In strong contrast with the embarrassment and falling back on the mere picturesque of the "Rhinegold" presentation was the rendering of "Die WalkÜre" on Wednesday. A dramatic interpretation of Wagner at all comparable to the musical interpretation which we derive from the Liszt-BÜlow-Richter tradition is not for the present, or for some time to come, to be expected. But, making allowance for the difference in standard between the musical and scenic arts, which is simply a phenomenon of our time, one may well be thankful for such a rendering of the music's proper scenic background and framework as was given at Covent Garden on all but the first of the four evenings in the production of the present year. In the opening act of "Die WalkÜre" the setting was adequate, and a strikingly well-balanced performance was given by Mr. Van Dyck (Siegmund), Mr. KlÖpfer (Hunding), and Mme. Bolska (Sieglinda). At the end of the only scene in which the three figure together Sieglinda, dismissed by her husband, stands at the door of the bedroom; Siegmund, who has told his story, sits on the further side of the stage, the central place being occupied by the beetle-browed Hunding. It is a moment big with fate in Wagner's peculiar manner. Nothing certain is known or decided, but glances full of inquiry and rapturous or sinister surmise pass between the three, whose variously coloured kinds of suspense the music interprets. Here the ensemble was truly admirable, the stress and peculiar atmosphere of that moment big with fate being successfully caught. Throughout the act Mr. Van Dyck's suppleness and resource were finely exemplified, the sombre figure of Mr. KlÖpfer's Hunding contrasting effectively, while Mme. Bolska did much by intelligent acting and good singing to compensate for a certain lack of personal adaptation to the part.

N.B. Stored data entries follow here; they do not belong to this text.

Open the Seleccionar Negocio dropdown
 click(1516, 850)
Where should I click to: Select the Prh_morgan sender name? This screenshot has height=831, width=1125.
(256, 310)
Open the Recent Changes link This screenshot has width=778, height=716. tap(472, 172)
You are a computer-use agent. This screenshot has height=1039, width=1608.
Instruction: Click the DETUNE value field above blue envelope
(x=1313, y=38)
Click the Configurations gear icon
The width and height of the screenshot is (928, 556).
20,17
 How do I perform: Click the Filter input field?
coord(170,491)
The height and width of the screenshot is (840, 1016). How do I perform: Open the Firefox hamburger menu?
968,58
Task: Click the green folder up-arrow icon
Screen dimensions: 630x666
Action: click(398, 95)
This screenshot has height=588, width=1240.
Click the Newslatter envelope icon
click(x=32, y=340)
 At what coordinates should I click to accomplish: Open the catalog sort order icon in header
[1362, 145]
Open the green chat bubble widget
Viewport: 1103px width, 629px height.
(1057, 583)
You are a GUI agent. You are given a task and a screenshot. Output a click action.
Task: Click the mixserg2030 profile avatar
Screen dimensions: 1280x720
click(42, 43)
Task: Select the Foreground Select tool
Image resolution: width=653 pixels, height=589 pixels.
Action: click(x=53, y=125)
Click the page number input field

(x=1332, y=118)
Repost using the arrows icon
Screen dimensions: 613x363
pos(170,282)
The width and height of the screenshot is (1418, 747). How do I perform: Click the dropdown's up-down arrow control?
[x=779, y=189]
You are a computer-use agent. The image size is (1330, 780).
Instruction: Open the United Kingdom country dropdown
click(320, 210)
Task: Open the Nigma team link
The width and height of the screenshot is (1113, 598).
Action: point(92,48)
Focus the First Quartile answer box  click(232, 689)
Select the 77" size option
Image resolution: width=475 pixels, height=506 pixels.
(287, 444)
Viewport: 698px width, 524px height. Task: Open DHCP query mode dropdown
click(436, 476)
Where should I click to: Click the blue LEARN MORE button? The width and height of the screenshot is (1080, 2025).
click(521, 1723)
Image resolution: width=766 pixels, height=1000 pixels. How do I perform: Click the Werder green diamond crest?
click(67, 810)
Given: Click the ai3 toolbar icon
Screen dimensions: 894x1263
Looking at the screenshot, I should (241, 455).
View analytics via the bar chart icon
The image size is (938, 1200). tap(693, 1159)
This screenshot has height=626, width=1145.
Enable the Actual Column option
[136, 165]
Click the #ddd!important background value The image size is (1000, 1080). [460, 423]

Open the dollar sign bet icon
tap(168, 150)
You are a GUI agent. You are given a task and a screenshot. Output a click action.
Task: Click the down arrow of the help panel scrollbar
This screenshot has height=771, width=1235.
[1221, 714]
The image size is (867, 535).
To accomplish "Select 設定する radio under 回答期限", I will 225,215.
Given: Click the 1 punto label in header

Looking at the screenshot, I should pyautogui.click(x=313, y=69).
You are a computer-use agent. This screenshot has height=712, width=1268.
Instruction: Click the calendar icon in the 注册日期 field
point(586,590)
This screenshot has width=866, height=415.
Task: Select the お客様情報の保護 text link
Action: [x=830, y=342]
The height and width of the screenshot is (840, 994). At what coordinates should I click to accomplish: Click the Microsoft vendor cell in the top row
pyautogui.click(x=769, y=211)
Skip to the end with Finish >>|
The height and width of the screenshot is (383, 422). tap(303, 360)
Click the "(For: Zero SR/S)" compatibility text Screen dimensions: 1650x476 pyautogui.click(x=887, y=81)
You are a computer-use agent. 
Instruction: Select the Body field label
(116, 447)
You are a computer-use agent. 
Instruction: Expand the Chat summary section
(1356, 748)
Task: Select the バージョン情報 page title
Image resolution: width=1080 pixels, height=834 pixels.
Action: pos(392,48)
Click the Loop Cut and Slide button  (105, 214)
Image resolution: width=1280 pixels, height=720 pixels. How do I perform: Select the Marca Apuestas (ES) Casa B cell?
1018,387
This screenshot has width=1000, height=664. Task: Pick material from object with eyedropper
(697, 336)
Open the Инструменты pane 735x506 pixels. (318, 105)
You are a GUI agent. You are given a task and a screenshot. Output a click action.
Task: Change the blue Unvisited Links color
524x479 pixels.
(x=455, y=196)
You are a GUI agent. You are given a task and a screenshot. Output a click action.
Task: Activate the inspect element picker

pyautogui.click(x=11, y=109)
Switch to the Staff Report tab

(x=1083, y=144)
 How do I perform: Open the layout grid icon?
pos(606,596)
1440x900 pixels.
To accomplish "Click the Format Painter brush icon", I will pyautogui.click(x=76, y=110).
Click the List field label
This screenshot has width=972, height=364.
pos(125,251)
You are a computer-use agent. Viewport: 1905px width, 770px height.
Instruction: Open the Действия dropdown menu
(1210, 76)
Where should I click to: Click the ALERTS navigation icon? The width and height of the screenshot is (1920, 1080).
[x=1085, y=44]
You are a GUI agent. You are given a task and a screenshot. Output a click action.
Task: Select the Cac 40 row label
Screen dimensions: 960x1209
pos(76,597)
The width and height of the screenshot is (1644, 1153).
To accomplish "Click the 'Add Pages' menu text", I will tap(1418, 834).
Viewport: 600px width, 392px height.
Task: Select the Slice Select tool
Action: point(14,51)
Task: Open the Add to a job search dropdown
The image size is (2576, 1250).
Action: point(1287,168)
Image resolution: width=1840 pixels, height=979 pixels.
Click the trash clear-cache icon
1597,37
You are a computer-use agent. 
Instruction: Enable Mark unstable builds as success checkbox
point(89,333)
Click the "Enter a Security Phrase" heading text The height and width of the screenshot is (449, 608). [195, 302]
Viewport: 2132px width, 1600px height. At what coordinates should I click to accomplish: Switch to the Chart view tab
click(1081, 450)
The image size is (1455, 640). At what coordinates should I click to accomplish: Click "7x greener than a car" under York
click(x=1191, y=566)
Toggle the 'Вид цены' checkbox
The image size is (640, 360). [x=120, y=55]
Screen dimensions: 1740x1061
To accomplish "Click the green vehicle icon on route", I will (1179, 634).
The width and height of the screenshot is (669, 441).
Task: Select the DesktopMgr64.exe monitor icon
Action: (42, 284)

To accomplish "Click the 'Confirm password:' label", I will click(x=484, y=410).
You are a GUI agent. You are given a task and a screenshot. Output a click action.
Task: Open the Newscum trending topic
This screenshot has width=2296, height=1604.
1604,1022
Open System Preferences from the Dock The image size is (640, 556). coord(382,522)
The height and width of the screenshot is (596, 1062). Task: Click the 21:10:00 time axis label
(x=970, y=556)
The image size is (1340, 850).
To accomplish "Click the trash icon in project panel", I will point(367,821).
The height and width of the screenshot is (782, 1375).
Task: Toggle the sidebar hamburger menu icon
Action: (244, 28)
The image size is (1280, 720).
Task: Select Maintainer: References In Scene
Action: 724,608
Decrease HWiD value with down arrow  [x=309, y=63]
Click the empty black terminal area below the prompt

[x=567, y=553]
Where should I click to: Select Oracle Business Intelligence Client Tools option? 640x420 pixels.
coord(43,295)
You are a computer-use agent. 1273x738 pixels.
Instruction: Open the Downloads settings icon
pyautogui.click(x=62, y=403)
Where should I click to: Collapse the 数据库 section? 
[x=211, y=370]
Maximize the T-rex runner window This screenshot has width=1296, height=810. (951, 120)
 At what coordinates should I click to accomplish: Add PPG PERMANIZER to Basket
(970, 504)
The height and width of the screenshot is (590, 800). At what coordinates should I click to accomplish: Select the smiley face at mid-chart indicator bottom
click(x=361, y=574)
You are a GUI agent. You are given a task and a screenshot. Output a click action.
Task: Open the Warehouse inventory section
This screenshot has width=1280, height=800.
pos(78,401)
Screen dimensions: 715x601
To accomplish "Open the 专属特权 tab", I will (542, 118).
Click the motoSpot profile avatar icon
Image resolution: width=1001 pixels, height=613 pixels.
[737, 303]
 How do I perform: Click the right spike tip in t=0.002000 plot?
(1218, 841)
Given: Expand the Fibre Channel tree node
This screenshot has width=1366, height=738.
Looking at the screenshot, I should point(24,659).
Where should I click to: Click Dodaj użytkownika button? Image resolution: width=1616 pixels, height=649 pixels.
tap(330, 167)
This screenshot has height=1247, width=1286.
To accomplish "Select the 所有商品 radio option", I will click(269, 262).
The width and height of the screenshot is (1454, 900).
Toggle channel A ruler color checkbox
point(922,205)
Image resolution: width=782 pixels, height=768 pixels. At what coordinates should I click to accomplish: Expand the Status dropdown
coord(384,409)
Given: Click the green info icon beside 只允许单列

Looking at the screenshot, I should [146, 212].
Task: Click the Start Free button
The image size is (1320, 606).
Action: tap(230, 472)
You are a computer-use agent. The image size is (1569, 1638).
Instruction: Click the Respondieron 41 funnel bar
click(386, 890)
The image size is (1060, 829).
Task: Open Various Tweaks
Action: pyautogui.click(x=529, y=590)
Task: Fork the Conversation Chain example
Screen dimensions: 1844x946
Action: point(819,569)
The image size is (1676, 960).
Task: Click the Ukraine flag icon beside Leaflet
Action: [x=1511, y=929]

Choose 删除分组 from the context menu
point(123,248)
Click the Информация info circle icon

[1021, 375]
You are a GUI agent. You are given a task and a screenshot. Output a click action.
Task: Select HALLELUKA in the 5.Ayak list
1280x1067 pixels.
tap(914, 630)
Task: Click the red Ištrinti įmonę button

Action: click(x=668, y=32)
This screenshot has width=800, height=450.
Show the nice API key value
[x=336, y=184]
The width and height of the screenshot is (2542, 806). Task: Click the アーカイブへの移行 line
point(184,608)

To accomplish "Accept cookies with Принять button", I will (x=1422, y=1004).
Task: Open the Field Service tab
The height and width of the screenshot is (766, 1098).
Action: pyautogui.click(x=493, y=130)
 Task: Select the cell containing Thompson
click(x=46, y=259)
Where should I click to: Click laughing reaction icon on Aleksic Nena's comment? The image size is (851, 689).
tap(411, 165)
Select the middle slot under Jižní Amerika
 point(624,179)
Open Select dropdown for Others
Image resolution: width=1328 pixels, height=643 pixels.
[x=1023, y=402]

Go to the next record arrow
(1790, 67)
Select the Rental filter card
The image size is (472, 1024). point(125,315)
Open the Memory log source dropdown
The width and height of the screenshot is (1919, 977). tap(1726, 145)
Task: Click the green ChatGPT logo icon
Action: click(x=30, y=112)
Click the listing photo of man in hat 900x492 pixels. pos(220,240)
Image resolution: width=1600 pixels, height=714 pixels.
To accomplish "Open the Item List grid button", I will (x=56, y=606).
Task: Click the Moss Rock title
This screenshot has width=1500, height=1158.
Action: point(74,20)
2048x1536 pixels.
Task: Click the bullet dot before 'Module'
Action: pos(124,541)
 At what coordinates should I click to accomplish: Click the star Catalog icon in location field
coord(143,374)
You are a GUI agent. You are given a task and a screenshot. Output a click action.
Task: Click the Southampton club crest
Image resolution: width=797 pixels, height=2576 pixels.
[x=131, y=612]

The majestic Wotan of Mr. Van Rooy was much in evidence throughout the rest of the drama. A rare loftiness of conception stamps nearly all that Mr. Van Rooy does. On the other hand, he is somewhat wanting in suppleness, here and there, sacrificing the ensemble to some extent to his own rigorous and ultra-heroic impersonation. This is particularly noticeable in softer scenes, such as the leave-taking with Brynhild. Only in scenes where Wotan is wrathful or oppressed by the "too vast orb of his fate" does Mr. Van Rooy succeed completely. His finest moment is in the muster of the Valkyries, where those terrible warrior maidens hold converse in music as wild and tumultuous as goes up from some great parliament of birds, till Wotan stamps with his foot, and the whole covey of them rush for their horses and go wheeling and galloping away into the clouds.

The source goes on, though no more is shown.